Но все эти разногласия не привели к серьезным последствиям. Тегеран компенсировал свое участие в кашмирском досье (сейчас Тегеран от этой темы вообще дистанцировался) своей эпизодической дипломатической поддержкой  Нью-Дели во время  дипломатических баталий с Исламабадом.  Иран сознательно не акцентировал свое внимание на  индийско-израильском партнерстве в области ВТС, в то время как Индия тщательно акцентировала свой нейтралитет   в рамках регионального  соперничества Саудовской Аравии и Ирана. В краткосрочной перспективе Нью-Дели больше всего беспокоит сценарий дальнейшей эскалации американо-иранского противостояния. Наиболее вероятными рисками являются сохраняющаяся региональная напряженность и волатильность энергетического рынка, которые могут повлиять на проведение всеобщих выборов в первой половине 2019 года,  и которые, как ожидается, пройдут на фоне жесткой внутриполитической конкуренции. Вероятным является и военное столкновение в Персидском заливе, которое может перекрыть поставки нефти и газа в Индию, проходящие через Ормузский пролив. Конфликт может также поставить под угрозу нахождения в странах Залива более 7 млн  индийских экспатриантов в регионе, которые играют одну из ведущих ролей в рамках поддержания курса национальной валюты за счет своих переводов на родину своим родственникам. Одновременно таким образом Нью-Дели  купируются риски социального недовольства и поддерживается потребительский спрос. В долгосрочной перспективе позиция США по иранскому досье  может бросить новый вызов индийско-иранским отношениям. При этом, по оценкам американских аналитиков из агентства «Стратфор», выход США из СВПД способствует потенциальному сближению Ирана с Китаем и Россией, что тревожит   Индию. Эти тревоги станут особенно очевидными в случае провала США в Афганистане, что оставит Индию в проигравших в рамках своей региональной конкуренции с Пакистаном за Афганистан. И в этой ситуации именно Москва и Тегеран могут стать гарантами восстановления этих позиций  Нью-Дели в этой стране.

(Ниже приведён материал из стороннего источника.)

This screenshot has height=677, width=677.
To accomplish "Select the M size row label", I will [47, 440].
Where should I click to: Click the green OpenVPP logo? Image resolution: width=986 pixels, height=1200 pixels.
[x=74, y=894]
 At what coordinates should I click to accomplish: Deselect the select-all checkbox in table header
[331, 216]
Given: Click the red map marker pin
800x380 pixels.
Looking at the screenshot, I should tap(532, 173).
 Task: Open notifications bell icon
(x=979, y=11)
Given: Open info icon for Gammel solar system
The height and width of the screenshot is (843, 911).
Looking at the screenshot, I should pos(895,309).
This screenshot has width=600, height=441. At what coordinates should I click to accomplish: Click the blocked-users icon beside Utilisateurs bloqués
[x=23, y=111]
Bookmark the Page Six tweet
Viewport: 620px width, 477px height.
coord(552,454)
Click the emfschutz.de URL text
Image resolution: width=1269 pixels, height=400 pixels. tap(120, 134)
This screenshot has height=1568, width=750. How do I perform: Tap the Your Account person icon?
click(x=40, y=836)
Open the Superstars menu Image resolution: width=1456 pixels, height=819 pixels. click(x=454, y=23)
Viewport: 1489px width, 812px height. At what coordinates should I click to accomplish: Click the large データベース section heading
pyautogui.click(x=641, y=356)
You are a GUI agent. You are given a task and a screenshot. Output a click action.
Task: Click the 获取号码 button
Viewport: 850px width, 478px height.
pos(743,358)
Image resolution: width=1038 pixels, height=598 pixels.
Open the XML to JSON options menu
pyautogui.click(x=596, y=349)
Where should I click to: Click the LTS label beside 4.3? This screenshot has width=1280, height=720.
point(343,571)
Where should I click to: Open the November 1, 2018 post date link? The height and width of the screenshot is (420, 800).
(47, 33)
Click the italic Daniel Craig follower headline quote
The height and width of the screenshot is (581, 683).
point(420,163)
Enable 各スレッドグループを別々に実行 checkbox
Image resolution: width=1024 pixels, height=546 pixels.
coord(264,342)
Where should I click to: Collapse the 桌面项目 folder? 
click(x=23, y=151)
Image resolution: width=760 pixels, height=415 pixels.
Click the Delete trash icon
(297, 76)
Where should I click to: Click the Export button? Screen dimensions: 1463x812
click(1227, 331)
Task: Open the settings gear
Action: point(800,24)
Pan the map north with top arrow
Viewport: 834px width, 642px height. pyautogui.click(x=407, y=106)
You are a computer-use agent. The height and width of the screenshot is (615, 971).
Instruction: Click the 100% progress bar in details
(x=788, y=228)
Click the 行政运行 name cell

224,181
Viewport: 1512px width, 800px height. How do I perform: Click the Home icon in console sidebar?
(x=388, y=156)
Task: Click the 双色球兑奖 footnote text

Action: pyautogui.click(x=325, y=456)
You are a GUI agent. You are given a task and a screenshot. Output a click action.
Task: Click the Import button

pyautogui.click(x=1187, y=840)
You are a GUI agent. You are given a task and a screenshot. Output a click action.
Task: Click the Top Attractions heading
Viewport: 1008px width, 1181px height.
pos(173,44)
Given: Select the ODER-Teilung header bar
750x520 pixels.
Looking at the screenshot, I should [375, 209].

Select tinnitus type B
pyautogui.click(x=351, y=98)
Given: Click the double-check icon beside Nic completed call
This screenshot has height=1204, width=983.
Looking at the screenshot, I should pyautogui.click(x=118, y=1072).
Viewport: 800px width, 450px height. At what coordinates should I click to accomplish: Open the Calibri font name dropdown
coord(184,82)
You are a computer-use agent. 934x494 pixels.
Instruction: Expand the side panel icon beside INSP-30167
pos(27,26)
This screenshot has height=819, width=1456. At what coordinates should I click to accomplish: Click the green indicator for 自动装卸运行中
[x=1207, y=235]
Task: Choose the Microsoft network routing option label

Хотя на сегодня  Индия получила от Вашингтона исключение в рамках пакета антииранских санкций, эта тема будет постоянно присутствовать в отношениях Индии и США.  Эти исключения пока позволяют Индии импортировать около 305 000 баррелей иранской нефти в день — до 30% от аналогичных показателей в 2017-18 гг. и 45%от показателей за 2016-17 год. Когда США оказывали такое же давление на Индию во время президентства Барака Обамы, у Индии было время для более постепенного сокращения импорта, и оно никогда не превышало 50%. Кроме того, санкции, введенные до СВПД в отношении Ирана, носили многосторонний характер, и за ними стояла сила международного права и зонтик ООН, что значительно облегчило их соблюдение Нью-Дели. Но односторонние требования администрации Дональда Трампа в отношении нулевого импорта несут большие финансовые издержки  для Нью-Дели. В краткосрочной перспективе такой шаг усугубит торговый дефицит Индии плюс означает потерю льготных коммерческих условий, которыми она пользовалась в рамках своей торговли с Тегераном (например, 60-дневное кредитное окно). Кроме того, сокращение Нью-Дели такого масштаба импорта иранских углеводородов автоматически будет иметь  подталкивать вверх мировые цены на нефть по причине того, что   Индия является вторым по величине импортером иранской нефти. А это уже не отвечает принципиальным интересам Вашингтона.